Goal of the exercise: Set down each entry as it stands. Skip the pictures.

Data provided START

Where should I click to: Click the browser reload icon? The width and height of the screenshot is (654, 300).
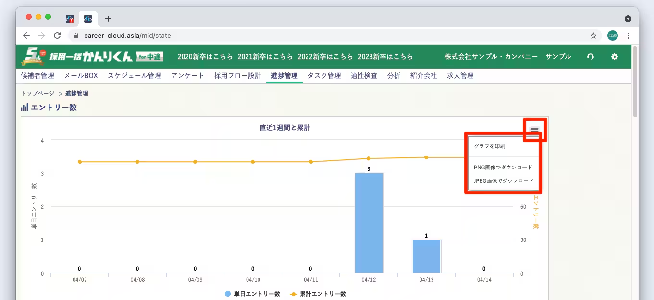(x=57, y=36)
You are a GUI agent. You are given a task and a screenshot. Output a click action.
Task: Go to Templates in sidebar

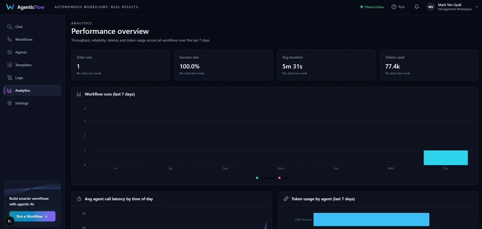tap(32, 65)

Data provided END

Answer space:
Where should I click to: Click the browser reload icon? The width and height of the screenshot is (654, 300).
(x=57, y=36)
You are a GUI agent. You are given a task and a screenshot. Output a click action.
Task: Go to Templates in sidebar

tap(32, 65)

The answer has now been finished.